Chinas Staats- und Regierungschefs haben Geld in Wind- und Solarenergie gesteckt, während sie ihr Land von importiertem Öl und Gas entwöhnen und hoffen, schmutzige Kohlekraftwerke auslaufen zu lassen. Sie wenden sich aber auch einer der nachhaltigsten Formen nicht erneuerbarer Energie zu. Nach Angaben der Internationalen Atomenergiebehörde hat China im Laufe des letzten Jahrzehnts 37 Kernreaktoren gebaut, sodass sich die Gesamtzahl auf 55 erhöht. Im gleichen Zeitraum haben die Vereinigten Staaten, die über 93 Kernreaktoren verfügen, nur zwei hinzugefügt.

Angesichts der wachsenden Energienachfrage hat China nicht nachgelassen. Chinas Ziel besteht darin, sechs bis acht Kernreaktoren pro Jahr zu installieren, und obwohl einige Beamte dieses Ziel offenbar für zu niedrig halten, hat die chinesische Atomaufsichtsbehörde erklärt, dass China die Möglichkeit habe, acht bis zehn Kernreaktoren pro Jahr hinzuzufügen, und der chinesische Staatsrat hat den Bau von zehn Kernreaktoren im Jahr 2022 genehmigt.

Derzeit sind in China 22 Kernreaktoren im Bau, weit mehr als in jedem anderen Land. Es gibt viele Gründe für die Stagnation der Kernenergieentwicklung in westlichen Ländern. Reaktoren erfordern erhebliche Vorabinvestitionen und der Bau dauert Jahre. Zudem ist die Branche stark reguliert, was erheblichen Gegenwind erzeugt.

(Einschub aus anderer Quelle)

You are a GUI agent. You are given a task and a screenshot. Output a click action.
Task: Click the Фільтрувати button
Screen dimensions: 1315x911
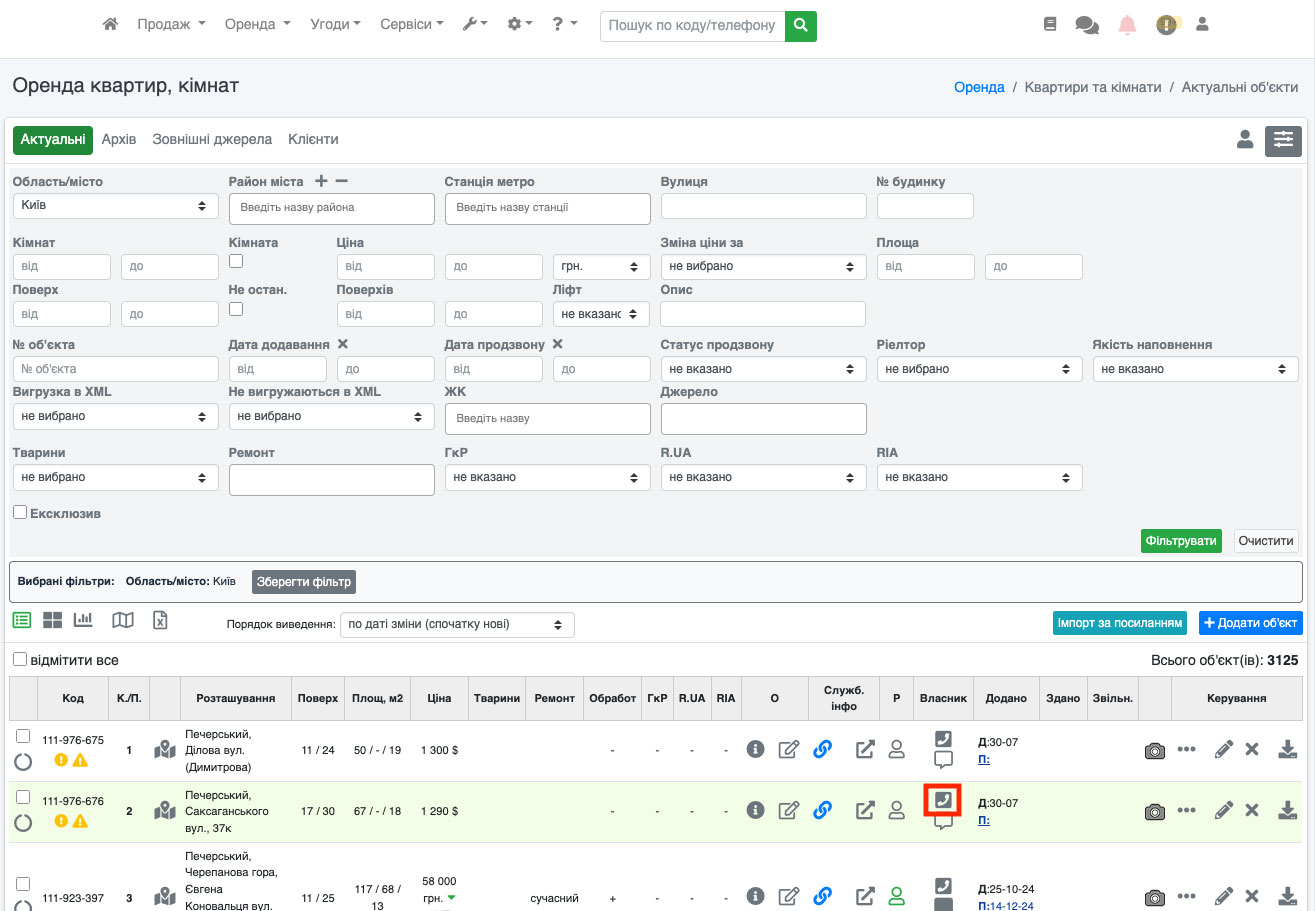[x=1181, y=541]
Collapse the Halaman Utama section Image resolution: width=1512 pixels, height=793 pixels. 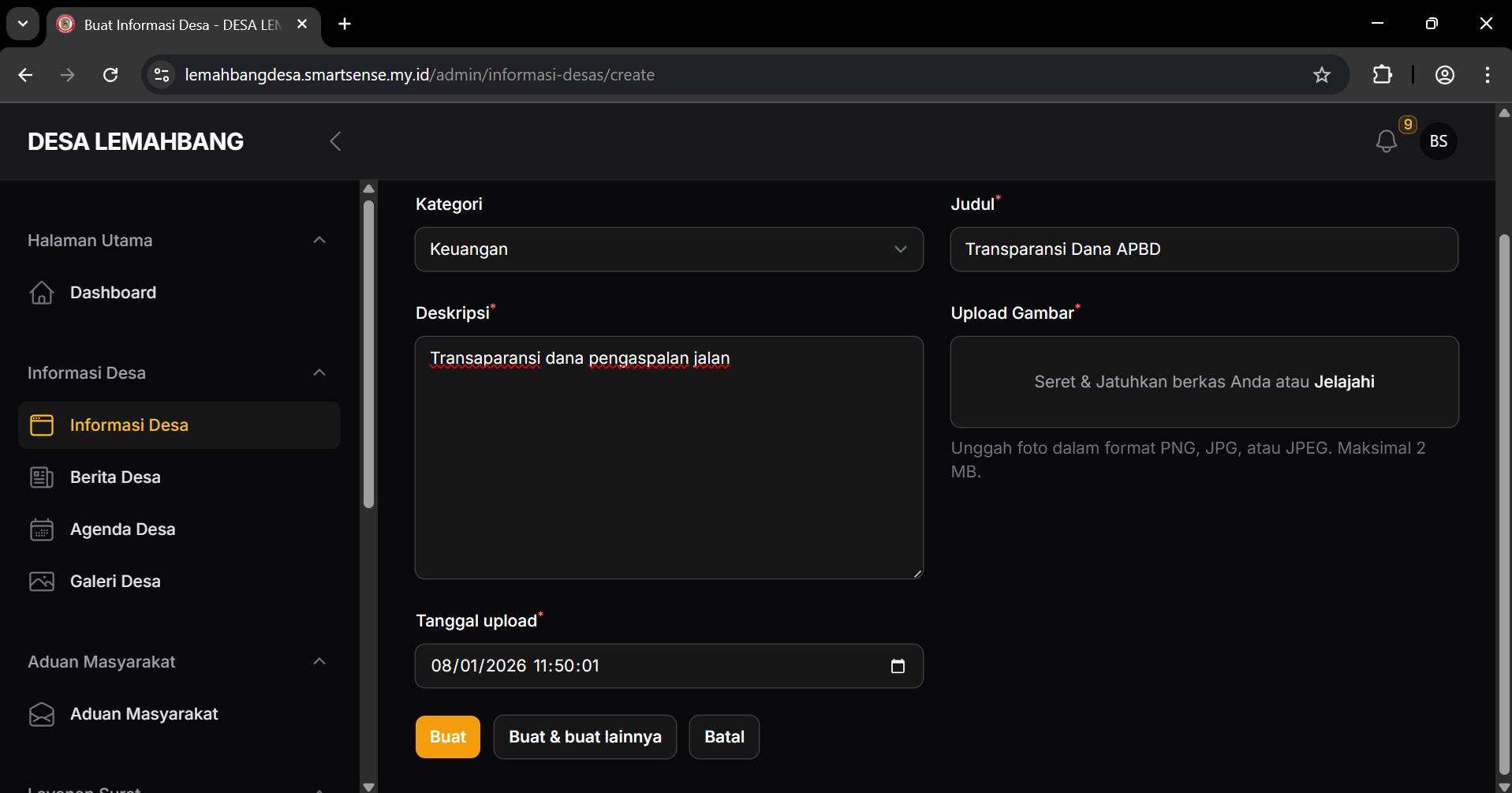click(319, 241)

Im Gegensatz dazu hat China den Weg für die Entwicklung der Kernenergie geebnet, indem es staatseigenen Energieunternehmen günstige Kredite sowie Land und Lizenzen zur Verfügung stellte. Auch Kernenergieversorger erhalten Subventionen, sogenannte Einspeisevergütungen. All dies hat dazu geführt, dass die Atomstrompreise in China auf rund 70 US-Dollar pro Megawattstunde gesunken sind, verglichen mit 105 US-Dollar in den Vereinigten Staaten und 160 US-Dollar in der Europäischen Union, so die Internationale Energieagentur, der offizielle Prognostiker.

Wie die westliche Welt ist auch China nicht immun gegen die Bedenken vieler Menschen hinsichtlich der Sicherheit der Kernenergie. Nach der Atomkraftwerkskatastrophe von Fukushima Daiichi in Japan im Jahr 2011 stellte China seine Atomkraftbaupläne vorübergehend auf Eis. China hat den Bau von Kernkraftwerken im Landesinneren verboten, weil sie zur Kühlung Flusswasser statt leichter verfügbares Meerwasser verwenden müssen. Anfang des Jahres reagierte China verärgert, als Japan damit begann, aufbereitetes, völlig ungefährliches Abwasser aus dem Atomkraftwerk Fukushima ins Meer einzuleiten.